Le 8 novembre 1942, un peu plus de 100.000 Britanniques et Américains débarquaient sur les côtes du Maroc et de l’Algérie, deux pays qui étaient alors sous domination coloniale française. Cet événement était un tournant à plus d’un titre. Il marquait d’abord l’arrivée des troupes américaines sur le théâtre d’opération méditerranéen, et ce, à peine cinq jours après la victoire britannique sur l’Afrikakorps, durant la seconde bataille d’El-Alamein. Un deuxième front était désormais ouvert contre l’Allemagne nazie, alors même que, sur celui de l’Est, celle-ci tentait désespérément de faire sauter le verrou de Stalingrad.

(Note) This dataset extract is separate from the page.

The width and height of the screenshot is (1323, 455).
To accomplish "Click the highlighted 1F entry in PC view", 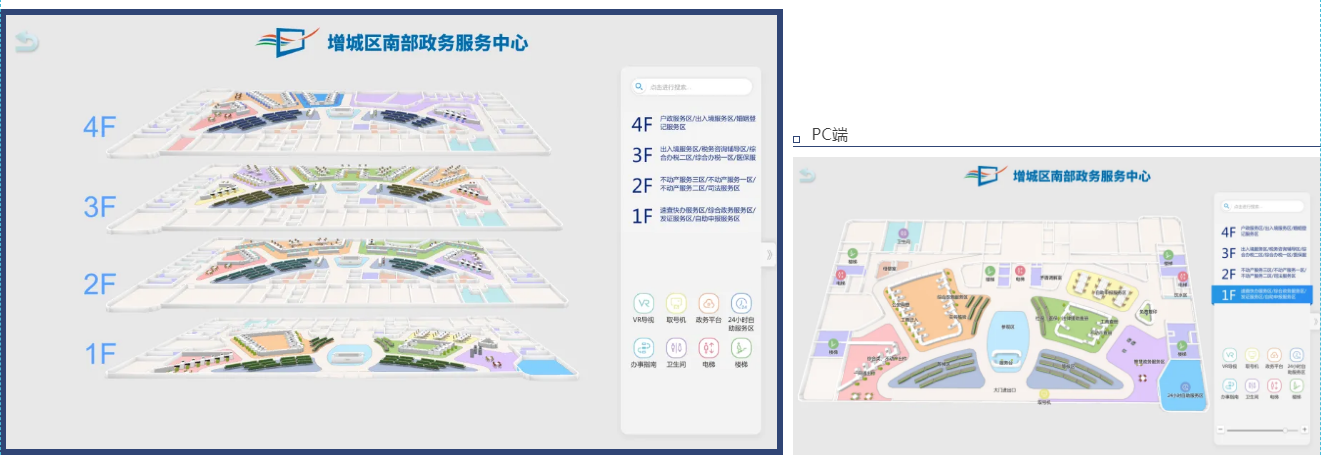I will point(1262,295).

Ce débarquement provoqua aussi le basculement de l’empire colonial français, de ses matières premières, de son réservoir de combattants et de ses armées encore intactes, dans le camp allié. Certaines des unités fidèles au régime de Vichy avaient tenté de rejeter les envahisseurs à la mer avant de se rallier à eux. Ce choix avait été facilité par la réaction des Allemands qui, dès le 11 novembre, avaient franchi la ligne de démarcation et occupé la Zone sud, dite libre jusque-là. Paradoxalement, c’est précisément au moment où celle-ci était à son tour occupée, que le nombre de Luxembourgeois cherchant à fuir le régime nazi allait y exploser.

Une population sonnée

Au Luxembourg occupé, l’attitude de la population avait commencé à changer depuis quelques semaines. Les rapports qu’Artur S., un Luxembourgeois pro-allemand qui occupait une fonction importante au sein de la Volksdeutsche Bewegung (VdB) de Wiltz, l’illustrent amplement. Après la répression des grèves d’août-septembre, particulièrement brutale dans leur ville, qui avait été l’un des épicentres du mouvement, les Wiltzois, sonnés, étaient rentrés dans le rang – extérieurement du moins. Artur S., narquois et revanchard, s’en était réjoui. Dans son rapport du 16 septembre, il écrivait ainsi: „Am Sonntag, den 13. September 1942 fanden hier in Wilz und in Winseler öffentliche Versammlungen statt. Beide Versammlungen waren sehr gut besucht, obschon bewusst hier die Propaganda nur durch die Plakate und durch Ausschellen gemacht wurde. Die Versammlung hier in Wilz zählte über 900 Personen. Bei den letzten Versammlungen hier in Wilz, die aber vor dem 31. August stattfanden, und wo die Propaganda alles nur mögliche versuchte, waren kaum die Hälfte anwesend. Auffallend bei dieser letzten Versammlung war, dass alle Anwesenden, namentlich aber die Beamten und höhere Angestellten, versuchten vor der Versammlung sich dem Ortsgruppenleiter bemerkbar zu machen, und somit in Zeugnis zu haben, dass auch sie der Versammlung beiwohnen würden.“1)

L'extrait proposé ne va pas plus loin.